Since losing the 2008 election, she has actually dropped further from politics despite a skyrocketing public presence. She became a consistent guest on Fox News, cranked out a few books and even embarked on some sort of bus tour that “is not about running for President.” This is a free country, and she’s completely entitled to do any of those things.
But the perplexing part is for all her stump speeches and weird controversies, media-contrived or not, she has stayed out of actual politics. Sure, she’s supported candidates and fired up Tea Party rallies, but she hasn’t done anything actually tangible. Her only political move in the last two years has been to quit the governorship of Alaska. Again, free country. She can do as she likes. But at this point, even some of her most ardent fans are starting to say, “Put up or shut up.”
In other words, exactly where we are with all these NFL stories. The lockout isn’t so much insane like Mike Tyson, but just a repeatedly drummed-up story like everything Sarah Palin does.
“NFL talks flare up again!” “Owners nix deal!” “Talks resume under new framework!” “Players nix deal!” “Roger Goodell demands shrimp cocktail at next negotiation!” “Players nix cocktail, demand pizza!” “Roger Goodell makes lunch at home!” “DeMaurice Smith demands to trade juice box for Goodell’s banana!” “Owners nix deal!”
It’s as if every volley in a tennis match were its own lead story, and the saturation blurs the only important angle: who wins the point.
Long ago we reached a numbing point with these lockout stories. It didn’t take much effort to realize this was billionaires against millionaires, so who really cares? But the headlines won’t go away. They continue to box out coverage of baseball, the NHL and NBA Finals and the NBA draft.
Before the response was, “Eh, the lockout doesn’t really concern me.”
Now that’s evolved to, “Honestly, shut the f—k up.”
Nothing that happens surprises us. And nothing that happens is actually important; the media just gets lazy and repackages the same stories as news. Hence, the Palin Zone.
I don’t know what you do when something reaches the Palin Zone.
Voicing your opinion—even if it’s to say, “Be quiet!”—doesn’t work. The more you show that you have some smidgen of interest, the more outlets are going to cover “the story” to maintain ratings.
It’s hard to say, “I’m going to watch less football! Hit ‘em in the wallet!” because then you feel like the loser. Football is awesome. If the solution is for me to miss my favorite game...I dunno. That feels like somehow I got the raw deal during these negotiations.
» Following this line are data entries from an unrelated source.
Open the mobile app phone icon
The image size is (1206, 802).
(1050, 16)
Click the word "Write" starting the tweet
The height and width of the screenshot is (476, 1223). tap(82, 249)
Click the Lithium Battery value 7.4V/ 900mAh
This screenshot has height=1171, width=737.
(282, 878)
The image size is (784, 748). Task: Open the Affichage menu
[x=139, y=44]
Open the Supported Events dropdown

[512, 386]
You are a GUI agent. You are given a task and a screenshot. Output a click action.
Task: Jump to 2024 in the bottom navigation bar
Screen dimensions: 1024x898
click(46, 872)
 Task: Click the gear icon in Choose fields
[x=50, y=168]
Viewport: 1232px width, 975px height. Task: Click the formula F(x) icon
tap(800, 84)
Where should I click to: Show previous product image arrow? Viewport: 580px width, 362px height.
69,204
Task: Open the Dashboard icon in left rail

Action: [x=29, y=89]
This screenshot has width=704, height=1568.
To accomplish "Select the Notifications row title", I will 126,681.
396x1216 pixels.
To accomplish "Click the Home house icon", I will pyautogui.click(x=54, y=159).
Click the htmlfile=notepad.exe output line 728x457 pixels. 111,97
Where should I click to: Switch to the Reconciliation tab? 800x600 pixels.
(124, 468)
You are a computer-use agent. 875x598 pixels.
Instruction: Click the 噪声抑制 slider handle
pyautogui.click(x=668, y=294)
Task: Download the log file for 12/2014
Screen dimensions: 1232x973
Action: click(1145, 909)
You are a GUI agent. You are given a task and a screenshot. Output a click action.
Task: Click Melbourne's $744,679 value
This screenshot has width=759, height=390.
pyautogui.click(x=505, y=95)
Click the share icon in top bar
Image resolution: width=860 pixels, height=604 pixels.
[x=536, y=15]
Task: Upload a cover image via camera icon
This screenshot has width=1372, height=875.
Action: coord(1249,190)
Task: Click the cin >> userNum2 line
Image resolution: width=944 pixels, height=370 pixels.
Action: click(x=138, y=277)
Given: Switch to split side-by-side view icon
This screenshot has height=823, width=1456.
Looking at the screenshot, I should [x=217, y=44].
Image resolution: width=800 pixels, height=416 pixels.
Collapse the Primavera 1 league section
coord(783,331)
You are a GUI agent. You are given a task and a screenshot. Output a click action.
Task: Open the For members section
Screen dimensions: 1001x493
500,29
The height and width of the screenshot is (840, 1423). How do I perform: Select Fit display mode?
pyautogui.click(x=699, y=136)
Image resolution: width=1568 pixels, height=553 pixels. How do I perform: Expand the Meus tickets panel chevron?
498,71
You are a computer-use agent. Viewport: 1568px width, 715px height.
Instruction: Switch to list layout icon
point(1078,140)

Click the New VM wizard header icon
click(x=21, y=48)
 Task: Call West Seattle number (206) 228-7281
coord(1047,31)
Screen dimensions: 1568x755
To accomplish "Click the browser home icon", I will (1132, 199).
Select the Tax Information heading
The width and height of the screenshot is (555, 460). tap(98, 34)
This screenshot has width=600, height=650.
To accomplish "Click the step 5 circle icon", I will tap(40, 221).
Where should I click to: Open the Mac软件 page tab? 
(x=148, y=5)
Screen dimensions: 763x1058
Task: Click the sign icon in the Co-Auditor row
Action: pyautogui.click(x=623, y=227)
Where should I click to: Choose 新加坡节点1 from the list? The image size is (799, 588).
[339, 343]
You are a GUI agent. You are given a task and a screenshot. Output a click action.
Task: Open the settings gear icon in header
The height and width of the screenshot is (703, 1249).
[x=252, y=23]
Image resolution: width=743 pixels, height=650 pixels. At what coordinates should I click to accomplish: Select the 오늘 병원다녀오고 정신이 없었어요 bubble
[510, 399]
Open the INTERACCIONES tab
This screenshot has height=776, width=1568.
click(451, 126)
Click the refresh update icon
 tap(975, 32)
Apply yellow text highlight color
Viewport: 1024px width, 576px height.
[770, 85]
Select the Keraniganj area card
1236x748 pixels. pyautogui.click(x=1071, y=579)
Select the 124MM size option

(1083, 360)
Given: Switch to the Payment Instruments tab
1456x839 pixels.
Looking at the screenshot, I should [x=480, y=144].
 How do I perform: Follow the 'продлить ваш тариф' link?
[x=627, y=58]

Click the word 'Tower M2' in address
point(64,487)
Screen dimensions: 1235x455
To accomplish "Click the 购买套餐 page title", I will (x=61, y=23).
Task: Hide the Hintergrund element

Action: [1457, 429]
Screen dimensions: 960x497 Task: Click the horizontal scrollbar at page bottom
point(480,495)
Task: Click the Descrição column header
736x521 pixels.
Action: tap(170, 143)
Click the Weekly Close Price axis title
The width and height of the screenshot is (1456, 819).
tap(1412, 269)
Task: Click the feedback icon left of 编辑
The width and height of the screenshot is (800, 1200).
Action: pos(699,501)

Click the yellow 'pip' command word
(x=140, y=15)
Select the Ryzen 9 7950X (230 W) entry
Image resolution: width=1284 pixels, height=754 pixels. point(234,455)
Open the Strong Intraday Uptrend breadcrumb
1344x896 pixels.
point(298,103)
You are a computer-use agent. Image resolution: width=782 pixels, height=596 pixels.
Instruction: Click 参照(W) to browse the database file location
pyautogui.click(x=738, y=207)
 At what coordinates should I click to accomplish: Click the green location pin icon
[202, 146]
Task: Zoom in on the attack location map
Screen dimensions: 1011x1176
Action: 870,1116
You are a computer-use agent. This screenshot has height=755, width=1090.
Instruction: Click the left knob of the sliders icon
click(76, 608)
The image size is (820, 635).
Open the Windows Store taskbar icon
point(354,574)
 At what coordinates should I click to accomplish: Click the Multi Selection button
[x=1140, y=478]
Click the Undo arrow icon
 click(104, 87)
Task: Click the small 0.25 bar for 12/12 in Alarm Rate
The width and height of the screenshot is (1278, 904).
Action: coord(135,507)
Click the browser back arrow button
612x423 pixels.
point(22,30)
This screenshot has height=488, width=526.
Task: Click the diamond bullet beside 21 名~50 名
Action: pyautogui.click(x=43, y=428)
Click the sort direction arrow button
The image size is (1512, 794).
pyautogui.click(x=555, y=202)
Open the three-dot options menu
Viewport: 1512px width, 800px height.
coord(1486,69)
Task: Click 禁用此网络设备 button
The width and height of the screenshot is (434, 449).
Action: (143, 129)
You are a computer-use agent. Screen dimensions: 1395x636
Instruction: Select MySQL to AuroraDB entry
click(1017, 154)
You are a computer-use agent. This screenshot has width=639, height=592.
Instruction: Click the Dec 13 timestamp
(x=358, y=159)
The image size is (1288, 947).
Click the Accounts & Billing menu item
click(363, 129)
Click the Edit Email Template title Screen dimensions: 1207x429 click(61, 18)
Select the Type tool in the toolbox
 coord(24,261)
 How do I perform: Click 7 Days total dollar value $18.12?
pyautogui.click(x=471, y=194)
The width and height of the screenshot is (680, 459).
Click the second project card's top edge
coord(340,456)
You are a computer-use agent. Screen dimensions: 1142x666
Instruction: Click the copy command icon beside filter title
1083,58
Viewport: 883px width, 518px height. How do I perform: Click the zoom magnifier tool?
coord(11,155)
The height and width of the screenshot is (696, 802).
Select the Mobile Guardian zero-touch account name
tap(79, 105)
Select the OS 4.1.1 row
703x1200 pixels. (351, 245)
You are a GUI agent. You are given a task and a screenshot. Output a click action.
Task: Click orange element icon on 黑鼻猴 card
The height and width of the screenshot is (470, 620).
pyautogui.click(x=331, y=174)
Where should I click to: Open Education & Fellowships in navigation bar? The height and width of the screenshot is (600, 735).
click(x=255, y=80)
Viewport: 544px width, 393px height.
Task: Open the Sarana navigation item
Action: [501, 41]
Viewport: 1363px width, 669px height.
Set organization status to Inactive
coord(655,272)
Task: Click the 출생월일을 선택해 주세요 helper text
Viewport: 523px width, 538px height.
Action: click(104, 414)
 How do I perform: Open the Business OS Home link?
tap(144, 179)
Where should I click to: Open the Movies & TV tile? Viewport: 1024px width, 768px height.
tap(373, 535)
Buying less merchandise is a reasonable reaction, but that solution does reek a tad of lameness. It kind of feels like having your neighbor unapologetically run over your dog and then saying, “Fine, you jerk! I’m not coming to your barbeque next week!” The crime doesn’t fit the punishment.
As lame as it feels, ignoring is still the only solution. Don’t click on the headline; change the channel when the story comes up. Don’t engage it.
I once wrote how media has expanded to allow for an endless sea of hype for players. That same model has carried over to the lockout. We’ve moved to a 24-hour sports news mentality...the problem is that there is rarely more than an hour or two of actual news. Remove box scores and highlights and that number dwindles dramatically close to zero. So producers have to fill time, and we get sensational headlines...that are actually extremely lame.
The only comfort in any of this is that if you do click away from lockout stories or change the channel, those producers will know. Previously, media had sent their stories into the public abyss and then gauged the response down the road. With today’s analytical tools for cable TV and the Internet, those same producers can “see” you lose interest. The key, though, is not to say it (“I hate this crap!”) but to actually take action (“Ahhh, here we go, Jersey Shore...”).
For something in the Palin Zone, we have to actively voice that we’re “Done, lockout! Done!”